I’m pleased to announce a major update to the el Sistema Logic Model : Version 2.0 is immediately available for download from this site. Updates will hopefully not become a regular occurrence (read: blight) in the manner of patches for Windows, but the new additions to the logic model, few though they are, remain significant enough to warrant a revised version and some elaboration.
- Identify and evaluate social objectives
The Needs Assessment conducted by the past class of Sistema Fellows suggested that many organizations in the US are not currently evaluating the social progress of their students. This may be a consequence of another finding of the study – an urgent lack of resources – but the other implication is that the social starting points and end targets of many programs are not sufficiently defined to permit any effective measurement between the two. Musical, or rather technical progress is easier to evaluate than social progress, but the two are not synonymous, and in early stages the former is often achieved at the expense of the latter.
Members of the inaugural class of Fellows getting excited about data in Venezuela. Seriously. Good evaluation is complex, time-consuming and expensive, and while the value of data for the purposes of advocacy is highly debatable, its importance as part of an internal feedback loop for program calibration or optimization is indisputable. Everyone agrees that exposure to music is a good thing: the challenge before the community is to make that exposure more potent, more effective and longer-lasting in a framework of increasing scarcity.(A Logic Model is an essential part of that process.) Evaluation has to start on day 1, and it has to be about more than how many notes the students can play.
The best advice I’ve heard on this subject comes from the director of a prominent American program who shall remain unnamed, given that the admonition to those looking for assistance with evaluation was “Don’t work with universities.” Academics or students often undertake a program evaluation with a view to their own (often esoteric) research priorities, and given that the answers received depend very much on the questions asked, the answers may not be very helpful at all. There are other complications, not the least of which are securing appropriate expertise and the long-term commitment required.
- Develop a lifelong love of music
This addition reflects the common sense conviction that the love of music and music making is a product, an outcome of the right environment. It seems superfluous to place “joyful pursuit” as an input/output because it is so axiomatic to the craft of teaching, one might as well include “quality teaching” as another input. Perhaps there’s an argument for both, however.
Yet the manifest enthusiasm with which Venezuelan musicians play remains a defining characteristic of el Sistema and thus something worthy of further inquiry. If we make the reasonable assumption that the vast majority of teachers, regardless of geographic location, attempt to convey passion and purpose to their students at all times, there must be an additional element in the Venezuelan “system,” a characteristic of the process that goes beyond the personality of the teacher. If it is magic, as so often described, then the efforts of the international community to achieve similar results are doomed from the outset. For those who reject that explanation, Part 2 of the Logic Model V.2 narrative comes on Tuesday of next week.
When ever I discover an activity that a student loves to do, and loves to do over and over with joy, it is most likely the one thing that they need to be doing.
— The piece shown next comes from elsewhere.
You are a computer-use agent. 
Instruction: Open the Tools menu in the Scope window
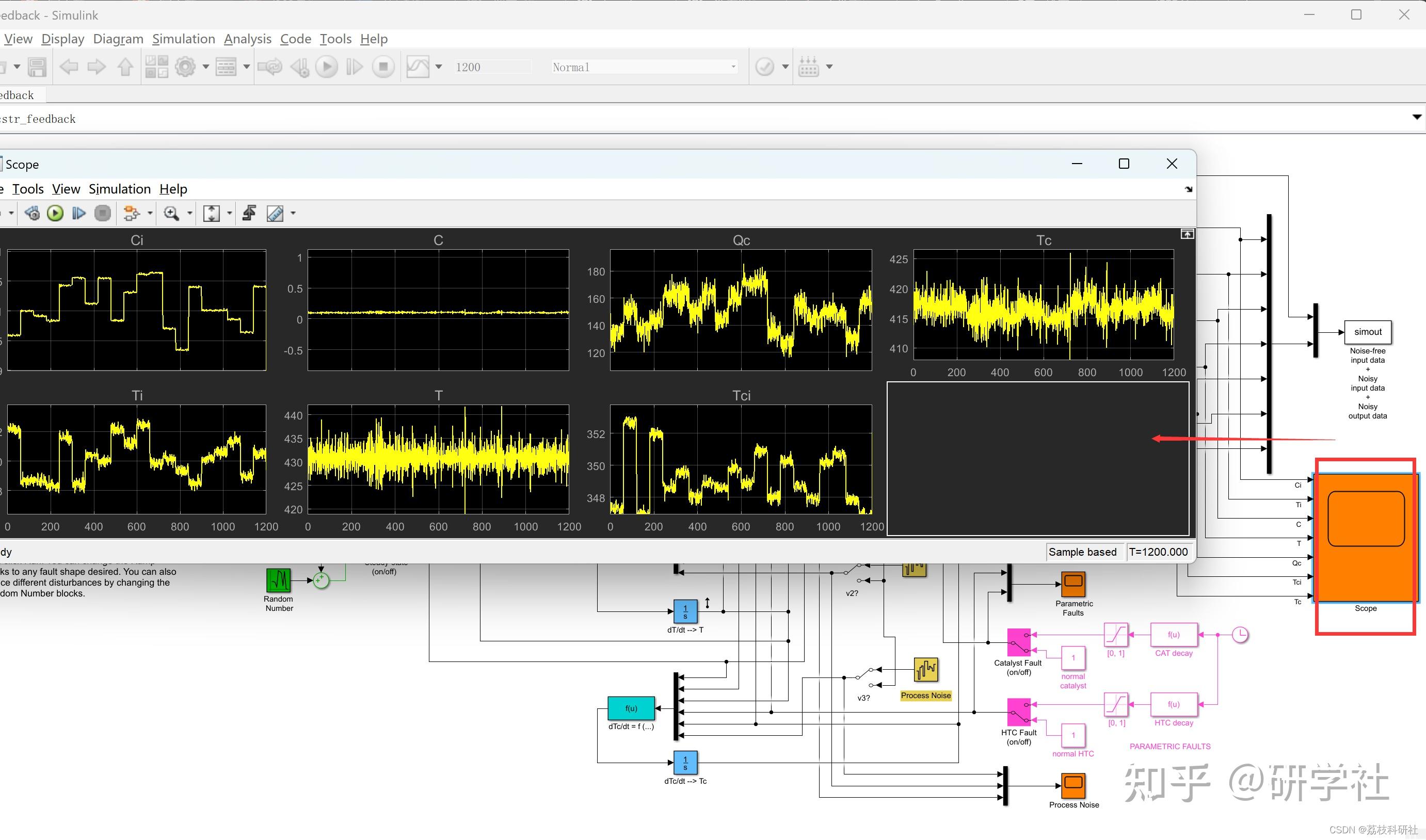tap(27, 188)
It is a ball that keeps moving. As soon as one finds it, you have to figure out where it is going next. How to make it a little more of a challenge. The next new thing is fun to do because at least 70% of the task was mastered in an earlier activity. Think of how many times we heard Simone Bolivar play Mambo and other favorites and yet every presentation was filled with energy and new discoveries. They were getting 200% out of every note by the end of their tour.
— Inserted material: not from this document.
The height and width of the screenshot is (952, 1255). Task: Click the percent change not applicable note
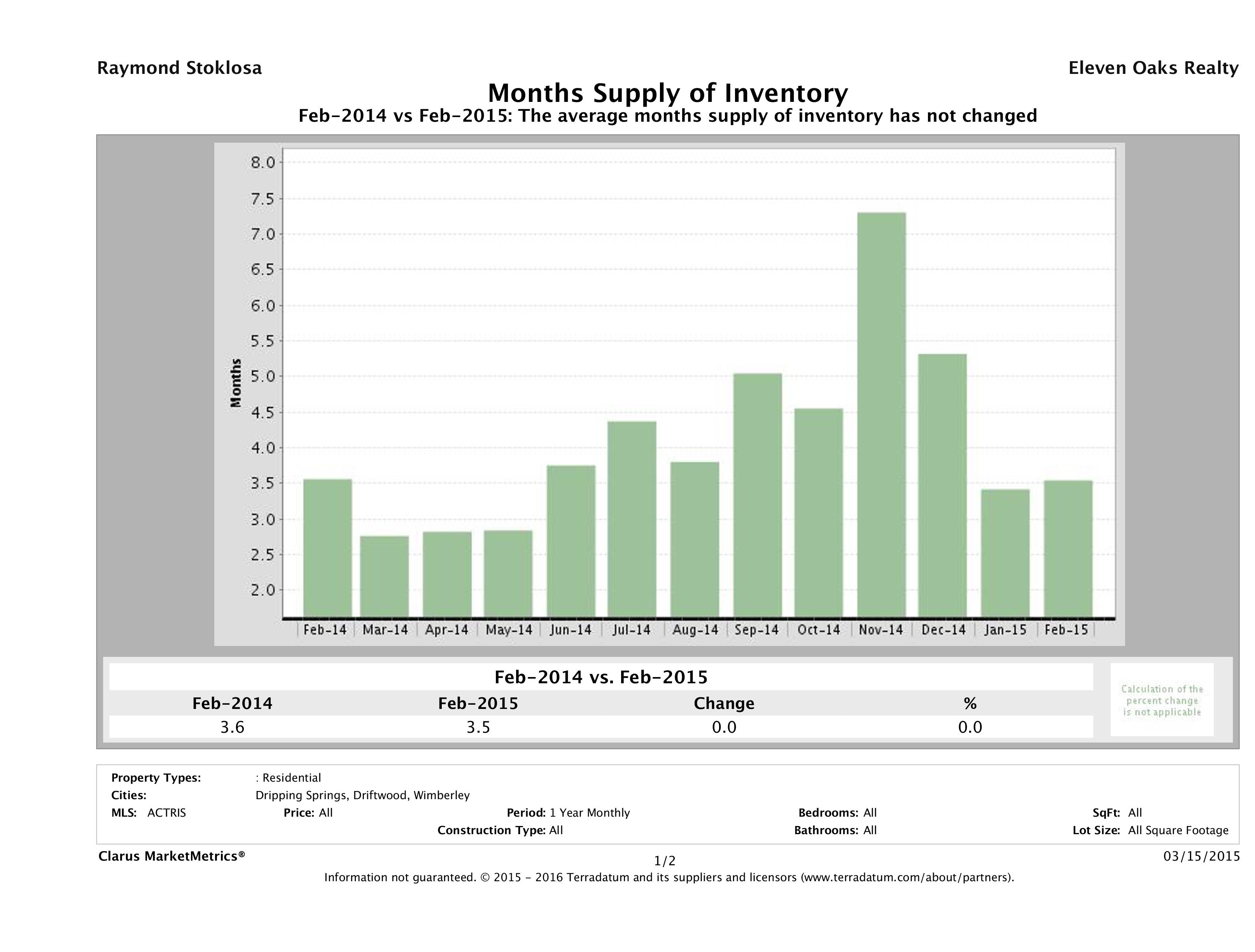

If we teach new piece, new piece, new piece year after year, it is not long before students are only absorbing about 5% from any piece of music. Very little that they can apply to the next new piece they will learn. There is an art to choosing repertoire that can be brought back and played at a new level of understanding each time. There is something derived internally between the neurons when we give students the opportunity to get intimately absorbed in any subject matter with new levels of meaning.
We worry when we see children consuming empty calories. Shouldn’t we be just as concerned when they are studying to learn empty skills, instead of finding time to connect the dots from one subject to another. To often their academic lives become all about push, push, push to catch up and pass tests and not enough soaking in something up to their ears.
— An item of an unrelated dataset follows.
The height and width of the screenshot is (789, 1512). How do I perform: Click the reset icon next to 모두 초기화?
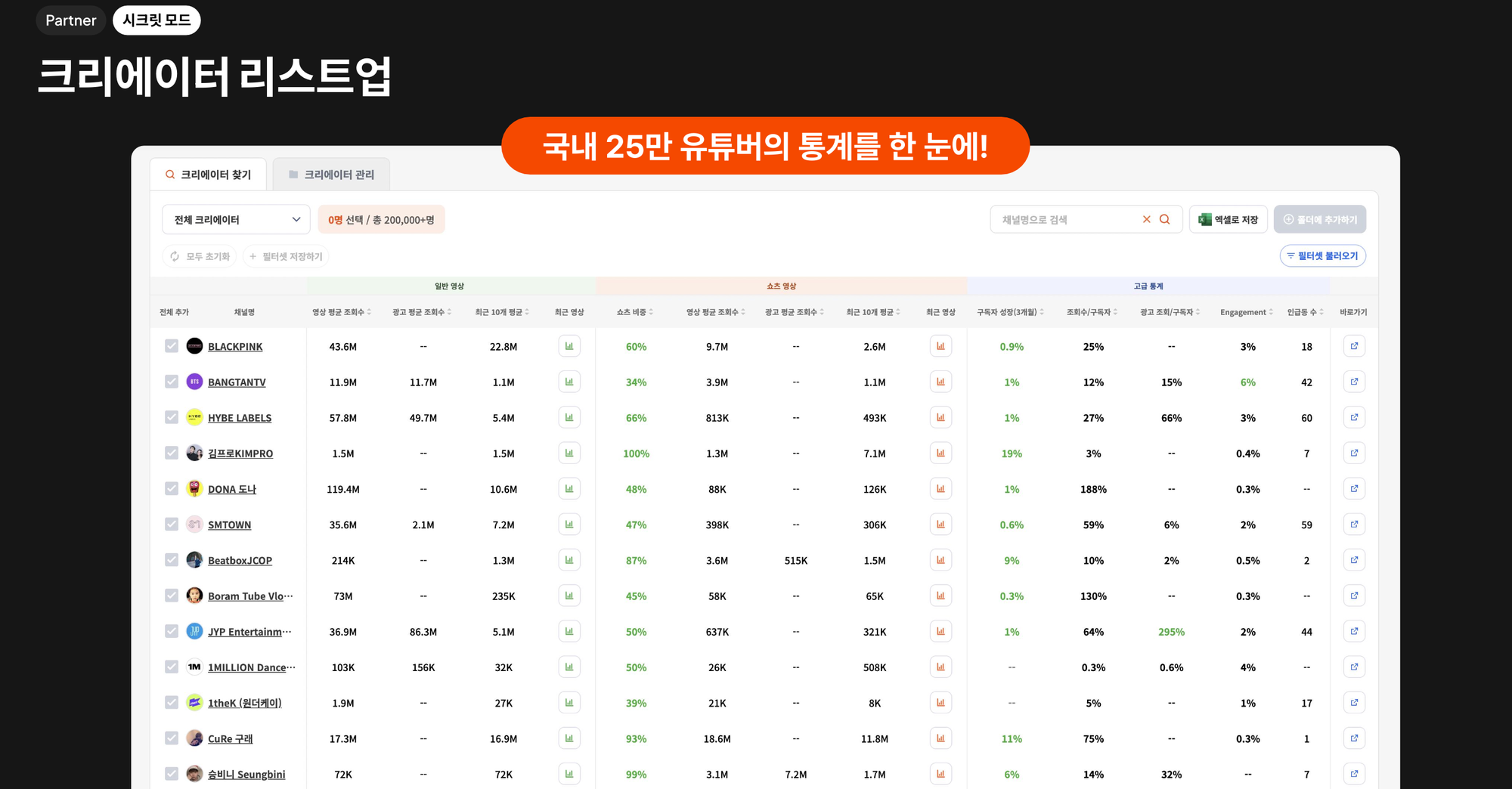(175, 256)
If music is keeping children engaged and motivated academically could it be that it is one of the few laboratories at school where they spend time learning new ways to process intuitively and make meaningful connections in a sea swirling in disparate facts. To create that environment of engagement we are obligated to keep searching for music that children need to keep doing because it keeps giving.
I really like the idea of “empty intellectual calories” – excess that will have to be expunged later, mental fat to be trimmed. You’re quite right to suggest we spend far too much time on data that is not of value of importance, while ignoring building those critical mental muscles that would make students effective in all walks of life.
I remember responding to one of the critics of the El Sistema movement for being so entrenched in traditional music and having a limited repertoire of New Composers. I attempted to explain to him that this is not driven by the conservative views of Maestro Abreu or his assistants. Mature musicians, they have much broader taste when asked what they would like to play next. It is the children and their attractions to this music that drag their teachers to that place. As we have discovered with babies and toddlers in the Suzuki movement they have much more conservative taste musical preferences than their parents. There is developmentally coherent stuff in that music which they can’t get enough of.